Pity poor Martin Sorrell. Having pushed through a $95 million pay package for himself that depends on the performance of WPP stock, despite resistance from executive pay watchdogs, he now finds that stock sinking. It's lost about 5 percent since Aug. 5 among worries that the network is carrying too much debt.

This puts Sorrell in an impossible position: he can cure his debt problems by lowering the price of WPP stock further. If he doesn't the stock will sink anyway because of the debt overhang. Either way, that $95 million payout for outperforming his peers becomes ever more unlikely.

As BNET noted in April and on Aug. 12, WPP in Q1 2009 doubled its YTD net debt to £3.4 billion. Another £176 million is due this year and then a massive £850 million lump is due in 2010.

The FT put some flesh on that Friday. The article notes that one way for Sorrell to get rid of the debt would be to sell more stock:

A £500m placing, while unlikely, would dilute existing shareholders by about 7 per cent, UBS said.

Morgan Stanley agreed that WPP is a "potential candidate to rebalance leverage with equity". It forecasts WPP's net debt to reach three times earnings before interest, tax, depreciation and amortisation in 2010, double what its analysts say is the "optimal" gearing for an agency.

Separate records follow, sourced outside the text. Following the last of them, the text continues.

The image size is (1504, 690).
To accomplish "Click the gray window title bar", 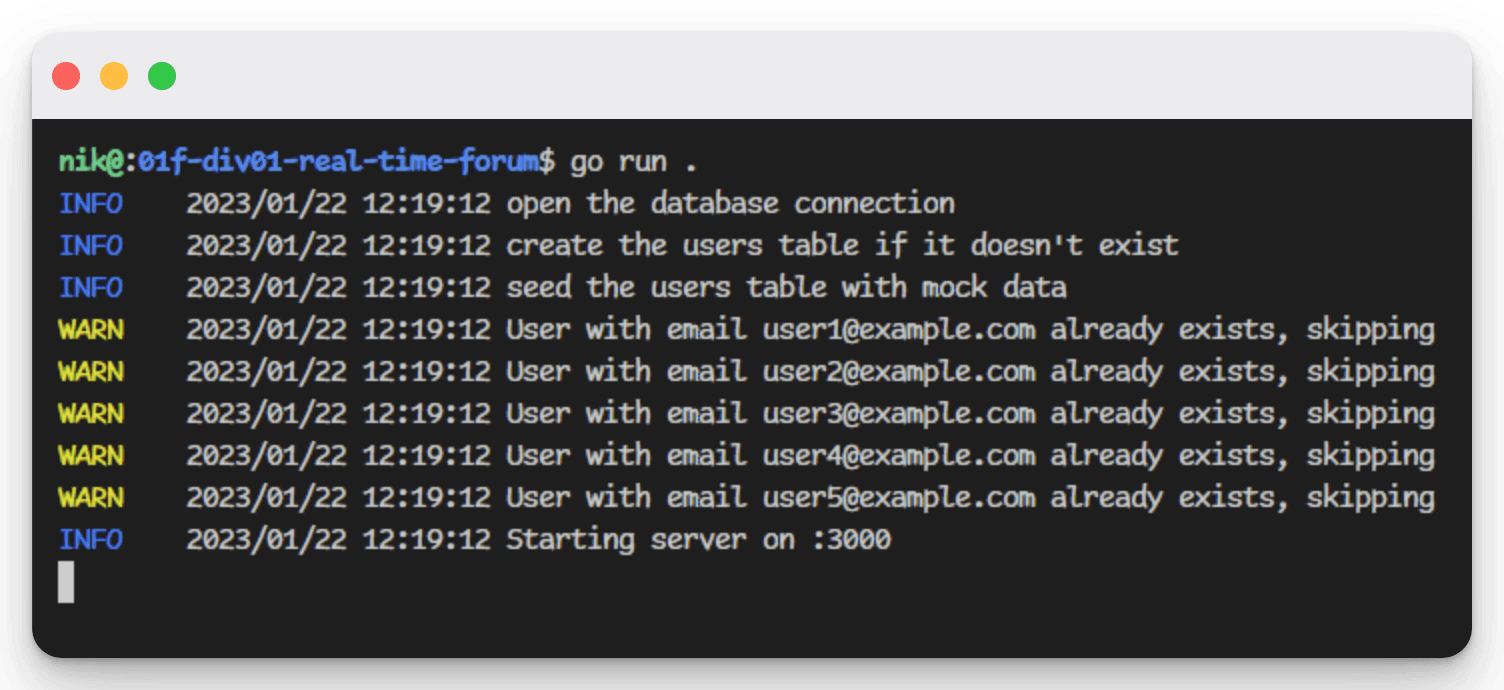I will point(752,76).
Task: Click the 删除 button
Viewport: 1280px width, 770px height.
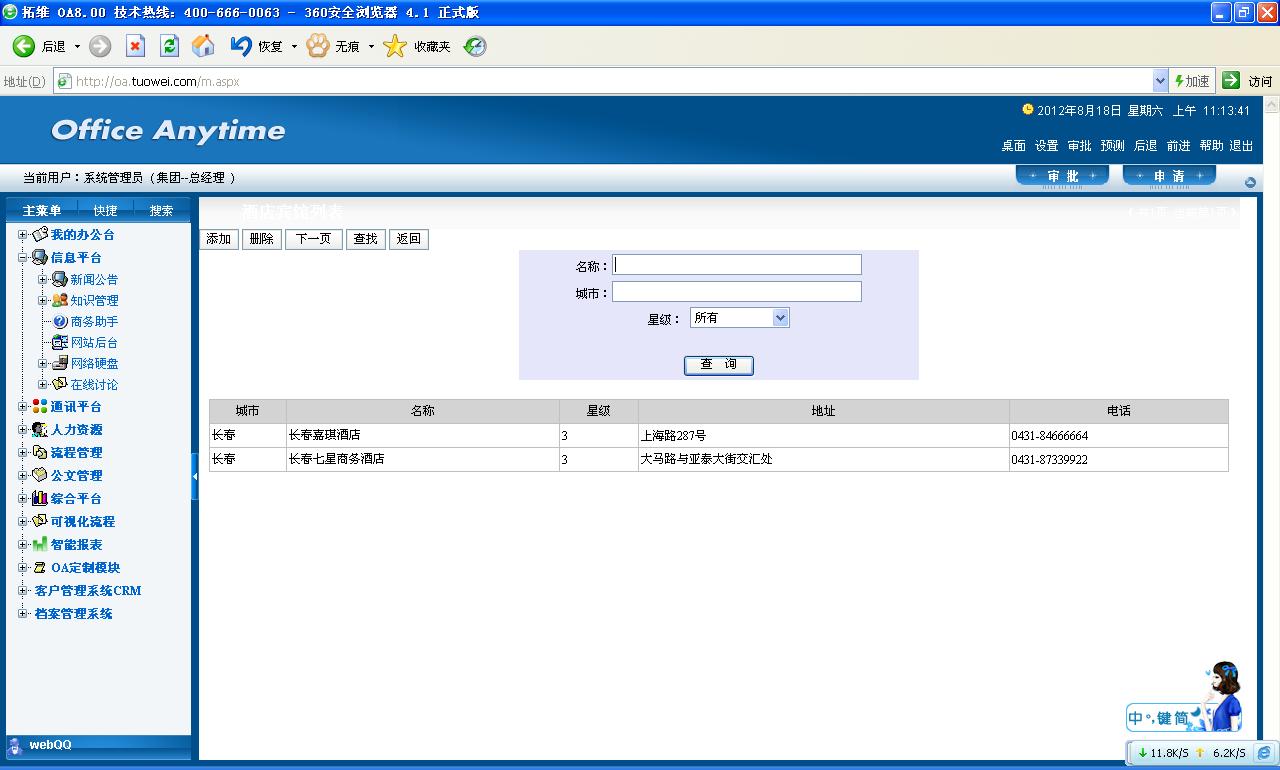Action: pos(261,239)
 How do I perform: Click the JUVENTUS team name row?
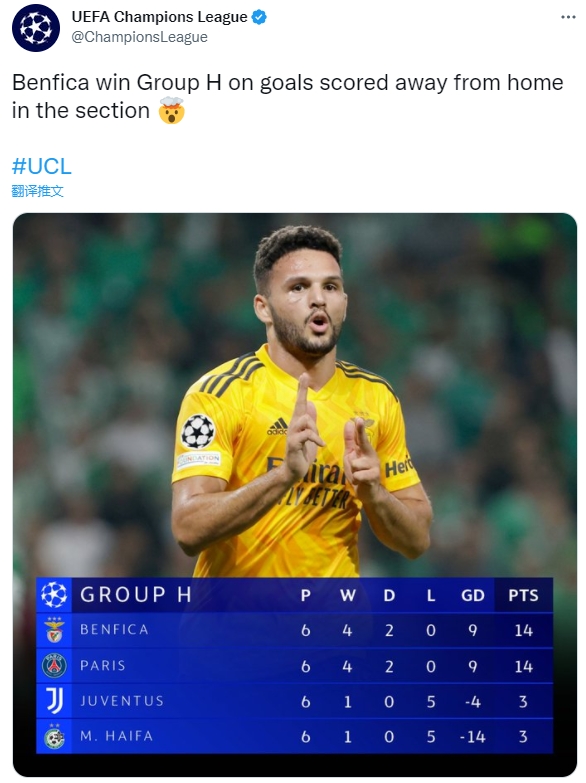click(295, 701)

Diluting your stock, of course, drives the price down. And driving down the stock cuts Sorrell's pay. But does he have a choice? Perhaps not:
"Agencies hold client money as part of doing business, so clients might become jittery if they felt their agency's financial rating was under pressure," said Patrick Kirby, analyst at Deutsche Bank.
Don't count Sorrell out. He has several years to get that stock back into a position to make him a gazillionaire.